▶ [TASK OBJECTIVE] Rewrite the lines below, swapping "Image resolution" for "Screen size" wherever it occurs and keeping everything else the same.
----
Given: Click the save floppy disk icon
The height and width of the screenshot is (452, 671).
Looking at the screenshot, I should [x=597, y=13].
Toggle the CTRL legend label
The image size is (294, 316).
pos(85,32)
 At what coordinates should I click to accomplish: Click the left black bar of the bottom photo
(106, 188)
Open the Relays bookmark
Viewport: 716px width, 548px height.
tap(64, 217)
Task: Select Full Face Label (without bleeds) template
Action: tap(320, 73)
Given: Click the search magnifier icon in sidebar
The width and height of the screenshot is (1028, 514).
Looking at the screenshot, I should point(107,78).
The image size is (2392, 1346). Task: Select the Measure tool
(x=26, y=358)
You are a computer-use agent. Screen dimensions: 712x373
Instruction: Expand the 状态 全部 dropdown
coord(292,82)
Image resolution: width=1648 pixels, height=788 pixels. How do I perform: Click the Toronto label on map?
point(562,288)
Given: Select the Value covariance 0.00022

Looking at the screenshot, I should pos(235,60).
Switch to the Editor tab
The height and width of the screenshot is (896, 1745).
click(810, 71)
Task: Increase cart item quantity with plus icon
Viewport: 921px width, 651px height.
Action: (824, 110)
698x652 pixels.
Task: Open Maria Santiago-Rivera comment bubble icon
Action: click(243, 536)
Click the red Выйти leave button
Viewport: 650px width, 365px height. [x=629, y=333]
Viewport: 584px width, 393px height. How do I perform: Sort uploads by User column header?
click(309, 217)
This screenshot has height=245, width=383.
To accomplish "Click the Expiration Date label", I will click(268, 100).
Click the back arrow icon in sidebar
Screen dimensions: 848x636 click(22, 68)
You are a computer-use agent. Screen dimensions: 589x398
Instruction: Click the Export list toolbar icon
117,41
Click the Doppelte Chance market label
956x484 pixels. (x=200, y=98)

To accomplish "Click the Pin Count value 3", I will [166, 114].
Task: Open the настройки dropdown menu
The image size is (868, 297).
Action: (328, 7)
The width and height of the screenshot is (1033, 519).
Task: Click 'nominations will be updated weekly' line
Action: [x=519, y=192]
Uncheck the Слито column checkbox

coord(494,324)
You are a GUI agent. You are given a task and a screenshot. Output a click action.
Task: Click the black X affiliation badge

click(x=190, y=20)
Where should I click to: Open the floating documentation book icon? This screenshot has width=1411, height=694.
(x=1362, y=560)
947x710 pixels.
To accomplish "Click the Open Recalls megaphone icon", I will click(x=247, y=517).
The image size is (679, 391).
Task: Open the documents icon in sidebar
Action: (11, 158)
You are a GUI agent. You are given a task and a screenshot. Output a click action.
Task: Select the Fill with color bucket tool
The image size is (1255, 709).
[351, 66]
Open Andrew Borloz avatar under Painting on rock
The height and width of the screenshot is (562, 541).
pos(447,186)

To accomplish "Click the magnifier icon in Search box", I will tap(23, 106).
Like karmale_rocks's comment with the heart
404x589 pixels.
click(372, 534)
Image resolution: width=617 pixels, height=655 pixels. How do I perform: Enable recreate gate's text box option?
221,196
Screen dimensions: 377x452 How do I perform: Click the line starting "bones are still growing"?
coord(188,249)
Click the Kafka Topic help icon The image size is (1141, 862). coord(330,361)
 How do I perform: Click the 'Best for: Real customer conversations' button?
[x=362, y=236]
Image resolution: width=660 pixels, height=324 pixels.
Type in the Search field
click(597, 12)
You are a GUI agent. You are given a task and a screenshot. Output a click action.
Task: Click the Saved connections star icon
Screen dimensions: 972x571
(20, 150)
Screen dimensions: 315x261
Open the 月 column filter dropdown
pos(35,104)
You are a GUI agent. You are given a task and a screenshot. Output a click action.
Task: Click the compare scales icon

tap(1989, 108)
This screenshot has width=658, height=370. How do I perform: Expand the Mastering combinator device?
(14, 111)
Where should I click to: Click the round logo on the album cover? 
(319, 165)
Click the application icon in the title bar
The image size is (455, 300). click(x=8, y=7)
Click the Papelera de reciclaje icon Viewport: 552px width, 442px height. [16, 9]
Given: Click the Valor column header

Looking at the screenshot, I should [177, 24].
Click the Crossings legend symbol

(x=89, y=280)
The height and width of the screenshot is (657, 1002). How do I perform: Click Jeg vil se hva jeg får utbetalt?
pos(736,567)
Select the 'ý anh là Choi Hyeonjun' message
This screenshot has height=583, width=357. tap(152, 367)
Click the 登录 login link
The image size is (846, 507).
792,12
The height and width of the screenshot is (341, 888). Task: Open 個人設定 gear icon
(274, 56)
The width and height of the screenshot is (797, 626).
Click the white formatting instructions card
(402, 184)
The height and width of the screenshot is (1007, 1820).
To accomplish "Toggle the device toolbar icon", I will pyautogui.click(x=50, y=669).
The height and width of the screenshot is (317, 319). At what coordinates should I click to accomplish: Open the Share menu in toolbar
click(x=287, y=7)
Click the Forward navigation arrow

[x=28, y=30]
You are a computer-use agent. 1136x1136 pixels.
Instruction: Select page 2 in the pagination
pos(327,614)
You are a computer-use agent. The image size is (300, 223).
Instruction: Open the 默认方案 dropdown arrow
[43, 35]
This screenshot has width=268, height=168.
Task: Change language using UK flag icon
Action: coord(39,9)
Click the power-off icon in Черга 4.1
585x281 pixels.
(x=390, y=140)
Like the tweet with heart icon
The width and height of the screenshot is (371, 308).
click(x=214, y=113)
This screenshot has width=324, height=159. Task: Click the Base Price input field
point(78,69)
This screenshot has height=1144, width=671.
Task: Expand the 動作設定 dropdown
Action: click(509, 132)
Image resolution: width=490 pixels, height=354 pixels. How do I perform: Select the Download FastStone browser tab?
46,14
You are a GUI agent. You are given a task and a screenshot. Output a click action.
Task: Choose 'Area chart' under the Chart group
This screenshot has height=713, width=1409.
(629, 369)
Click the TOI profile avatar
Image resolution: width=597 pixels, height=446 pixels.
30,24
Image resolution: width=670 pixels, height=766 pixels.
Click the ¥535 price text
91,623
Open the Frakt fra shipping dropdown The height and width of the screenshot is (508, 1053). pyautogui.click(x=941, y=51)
----
▶ [EXERCISE RESULT]
Given: Click the save floppy disk icon
The height and width of the screenshot is (452, 671).
Looking at the screenshot, I should [x=597, y=13].
Toggle the CTRL legend label
The image size is (294, 316).
pos(85,32)
 At what coordinates should I click to accomplish: Click the left black bar of the bottom photo
(106, 188)
Open the Relays bookmark
Viewport: 716px width, 548px height.
tap(64, 217)
Task: Select Full Face Label (without bleeds) template
Action: tap(320, 73)
Given: Click the search magnifier icon in sidebar
The width and height of the screenshot is (1028, 514).
Looking at the screenshot, I should point(107,78).
The image size is (2392, 1346). Task: Select the Measure tool
(x=26, y=358)
You are a computer-use agent. Screen dimensions: 712x373
Instruction: Expand the 状态 全部 dropdown
coord(292,82)
Screen size: width=1648 pixels, height=788 pixels. How do I perform: Click the Toronto label on map?
point(562,288)
Given: Select the Value covariance 0.00022

Looking at the screenshot, I should pos(235,60).
Switch to the Editor tab
The height and width of the screenshot is (896, 1745).
click(810, 71)
Task: Increase cart item quantity with plus icon
Viewport: 921px width, 651px height.
Action: (824, 110)
698x652 pixels.
Task: Open Maria Santiago-Rivera comment bubble icon
Action: click(243, 536)
Click the red Выйти leave button
Viewport: 650px width, 365px height. [x=629, y=333]
Viewport: 584px width, 393px height. How do I perform: Sort uploads by User column header?
click(309, 217)
This screenshot has height=245, width=383.
To accomplish "Click the Expiration Date label", I will click(268, 100).
Click the back arrow icon in sidebar
Screen dimensions: 848x636 click(22, 68)
You are a computer-use agent. Screen dimensions: 589x398
Instruction: Click the Export list toolbar icon
117,41
Click the Doppelte Chance market label
956x484 pixels. (x=200, y=98)

To accomplish "Click the Pin Count value 3", I will [166, 114].
Task: Open the настройки dropdown menu
The image size is (868, 297).
Action: (328, 7)
The width and height of the screenshot is (1033, 519).
Task: Click 'nominations will be updated weekly' line
Action: [x=519, y=192]
Uncheck the Слито column checkbox

coord(494,324)
You are a GUI agent. You are given a task and a screenshot. Output a click action.
Task: Click the black X affiliation badge

click(x=190, y=20)
Where should I click to: Open the floating documentation book icon? This screenshot has width=1411, height=694.
(x=1362, y=560)
947x710 pixels.
To accomplish "Click the Open Recalls megaphone icon", I will click(x=247, y=517).
The image size is (679, 391).
Task: Open the documents icon in sidebar
Action: (11, 158)
You are a GUI agent. You are given a task and a screenshot. Output a click action.
Task: Select the Fill with color bucket tool
The image size is (1255, 709).
[351, 66]
Open Andrew Borloz avatar under Painting on rock
The height and width of the screenshot is (562, 541).
pos(447,186)

To accomplish "Click the magnifier icon in Search box", I will tap(23, 106).
Like karmale_rocks's comment with the heart
404x589 pixels.
click(372, 534)
Screen size: width=617 pixels, height=655 pixels. How do I perform: Enable recreate gate's text box option?
221,196
Screen dimensions: 377x452 How do I perform: Click the line starting "bones are still growing"?
coord(188,249)
Click the Kafka Topic help icon The image size is (1141, 862). coord(330,361)
 How do I perform: Click the 'Best for: Real customer conversations' button?
[x=362, y=236]
Screen size: width=660 pixels, height=324 pixels.
Type in the Search field
click(597, 12)
You are a GUI agent. You are given a task and a screenshot. Output a click action.
Task: Click the Saved connections star icon
Screen dimensions: 972x571
(20, 150)
Screen dimensions: 315x261
Open the 月 column filter dropdown
pos(35,104)
You are a GUI agent. You are given a task and a screenshot. Output a click action.
Task: Click the compare scales icon

tap(1989, 108)
This screenshot has width=658, height=370. How do I perform: Expand the Mastering combinator device?
(14, 111)
Where should I click to: Click the round logo on the album cover? 
(319, 165)
Click the application icon in the title bar
The image size is (455, 300). click(x=8, y=7)
Click the Papelera de reciclaje icon Viewport: 552px width, 442px height. [16, 9]
Given: Click the Valor column header

Looking at the screenshot, I should [177, 24].
Click the Crossings legend symbol

(x=89, y=280)
The height and width of the screenshot is (657, 1002). How do I perform: Click Jeg vil se hva jeg får utbetalt?
pos(736,567)
Select the 'ý anh là Choi Hyeonjun' message
This screenshot has height=583, width=357. tap(152, 367)
Click the 登录 login link
The image size is (846, 507).
792,12
The height and width of the screenshot is (341, 888). Task: Open 個人設定 gear icon
(274, 56)
The width and height of the screenshot is (797, 626).
Click the white formatting instructions card
(402, 184)
The height and width of the screenshot is (1007, 1820).
To accomplish "Toggle the device toolbar icon", I will pyautogui.click(x=50, y=669).
The height and width of the screenshot is (317, 319). At what coordinates should I click to accomplish: Open the Share menu in toolbar
click(x=287, y=7)
Click the Forward navigation arrow

[x=28, y=30]
You are a computer-use agent. 1136x1136 pixels.
Instruction: Select page 2 in the pagination
pos(327,614)
You are a computer-use agent. The image size is (300, 223).
Instruction: Open the 默认方案 dropdown arrow
[43, 35]
This screenshot has width=268, height=168.
Task: Change language using UK flag icon
Action: coord(39,9)
Click the power-off icon in Черга 4.1
585x281 pixels.
(x=390, y=140)
Like the tweet with heart icon
The width and height of the screenshot is (371, 308).
click(x=214, y=113)
This screenshot has width=324, height=159. Task: Click the Base Price input field
point(78,69)
This screenshot has height=1144, width=671.
Task: Expand the 動作設定 dropdown
Action: click(509, 132)
Screen size: width=490 pixels, height=354 pixels. How do I perform: Select the Download FastStone browser tab?
46,14
You are a GUI agent. You are given a task and a screenshot. Output a click action.
Task: Choose 'Area chart' under the Chart group
This screenshot has height=713, width=1409.
(629, 369)
Click the TOI profile avatar
Screen size: width=597 pixels, height=446 pixels.
30,24
Screen size: width=670 pixels, height=766 pixels.
Click the ¥535 price text
91,623
Open the Frakt fra shipping dropdown The height and width of the screenshot is (508, 1053). pyautogui.click(x=941, y=51)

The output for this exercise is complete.